Sie haben bereits erwähnt, dass es sehr strenge Migrationswerte gibt. Wie unterstützen Sie Ihre Mitglieder konkret mit Serviceleistungen rund um das Thema Verbraucherschutz?

Unsere Serviceaktivitäten im Referat Verbraucherschutz und Qualitätsmanagement sind sehr umfassend. Wir bieten unseren IK-Mitgliedern verschiedene Plattformen zum Informations- und Erfahrungsaustausch in Form von Meetings und Veranstaltungen, wie beispielsweise die Lebensmittelverpackungstagung. Darüber hinaus führen wir Seminare durch und veranstalten Webinare zu aktuellen Stoffthemen. Die Webinare sind ein Angebot für Mitglieder, während die Präsenzveranstaltungen offen für alle Interessierte sind.

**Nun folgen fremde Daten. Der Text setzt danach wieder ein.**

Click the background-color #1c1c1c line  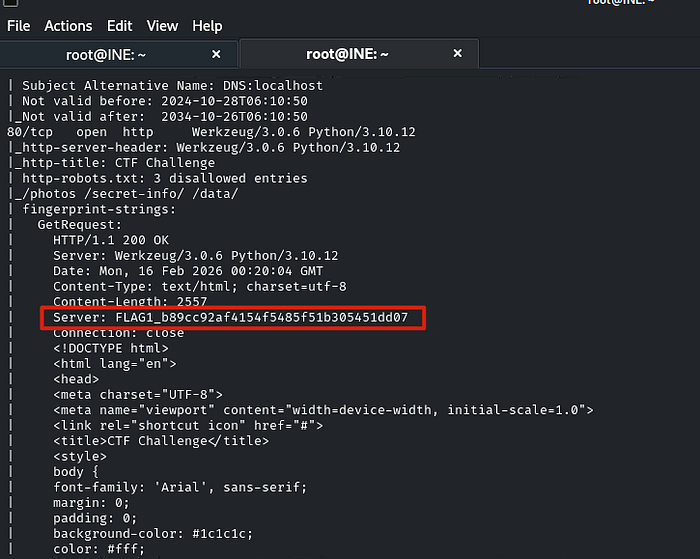[x=153, y=534]
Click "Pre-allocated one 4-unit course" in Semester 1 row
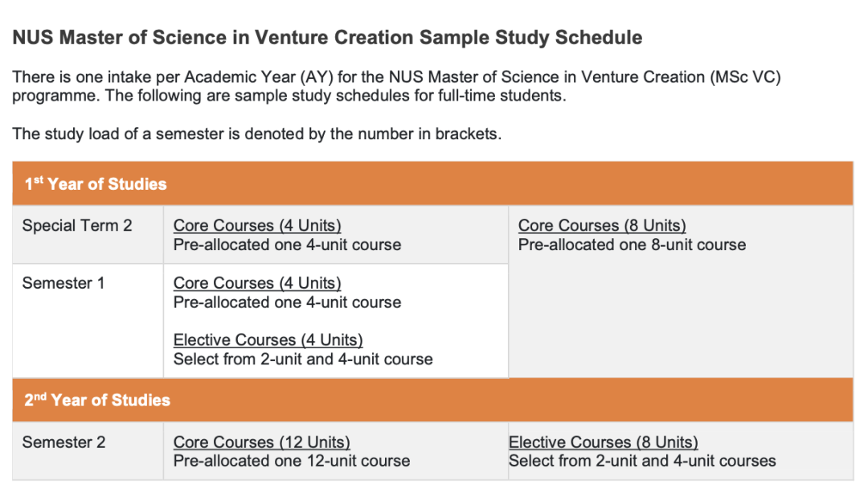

Außerdem stehen wir unseren Mitgliedern natürlich auch bei Fragen jederzeit zur Verfügung. Und falls wir eine Frage nicht direkt beantworten können, recherchieren wir und greifen auf unser großes Netzwerk zurück.
Wie sieht Ihr Netzwerk denn aus?

Zum einen stehen uns natürlich die Expert:innen unserer Mitglieder mit Rat und Tat zur Seite. Wir haben aber auch Ansprechpartner:innen in Prüflaboren, die uns mit ihrem Know-how unterstützen. Zudem sind wir mit anderen Verbänden eng in Kontakt, wie beispielsweise dem Europe Plastics Converter, Lebensmittelverband Deutschland oder Plastics Europe in Brüssel bzw. Plastics Europe Deutschland sowie dem Bundesverband der Arzneimittel-Hersteller. Darüber hinaus tauschen wir uns auch mit Farben- und Klebstoffherstellern aus und sind sogar mit dem Deutschen Kosmetikverband und Cosmetics European sehr gut vernetzt. Wir sind bereits in einem großen Projekt involviert, das sich mit der Sicherheit von Kosmetikverpackungen beschäftigt. Denn für diese Verpackungen gibt es keine konkreten gesetzlichen Vorgaben. Alle Mitglieder der gesamten Lieferkette haben deshalb im Rahmen des Projekts zusammengearbeitet und gemeinsam einen Leitfaden erarbeitet. Außerdem sind wir gut vernetzt mit den Untersuchungsämtern in vielen Bundesländern.

Im Bereich Verbraucherschutz herrscht eine hohe Dynamik, insbesondere beim Thema Lebensmittelkontakt. Es gibt immer neue Regularien und Vorschriften, die für Ihre Mitglieder neue Herausforderungen mit sich bringen. Ist die IK in den Regulierungs-Prozess eingebunden?

Ja, selbstverständlich. Wir sind auch mit Ministerien vernetzt, vor allem mit dem Bundesministerium für Ernährung und Landwirtschaft. Außerdem pflegen wir einen direkten Kontakt mit der EU-Kommission. Wir können bei neuen Gesetzen innerhalb einer Legislaturperiode unsere Anmerkungen und Kommentare einreichen – entweder direkt oder in Kooperation mit anderen Stakeholdern oder unseren europäischen Kolleg:innen.
Frau Dr. Luan, was sind die aktuellen Top-Themen, die die IK rund um den Verbraucherschutz und das Qualitätsmanagement in den nächsten beiden Jahren beschäftigen werden?

Ganz oben auf der Agenda steht sicherlich das Thema Rezyklateinsatz in Lebensmittelverpackungen. Aber auch die umfangreichen Änderungen der Gesetzgebung seitens der EU-Kommission, die auf uns zukommen, werden uns stark beschäftigen. Denn die gesetzlichen Regularien werden künftig noch strenger und deutlich komplexer. Dazu werden und müssen wir unseren Mitgliedern Hilfestellungen an die Hand geben. Damit haben wir bereits begonnen. Darüber hinaus gewinnt das Thema „Regularien in Nicht-EU-Ländern“ aufgrund der Globalisierung zunehmend an Bedeutung. Diese drei Themen werden uns in den nächsten Jahren intensiv beschäftigen.
Vielen Dank für das sehr interessante Gespräch, Frau Dr. Luan.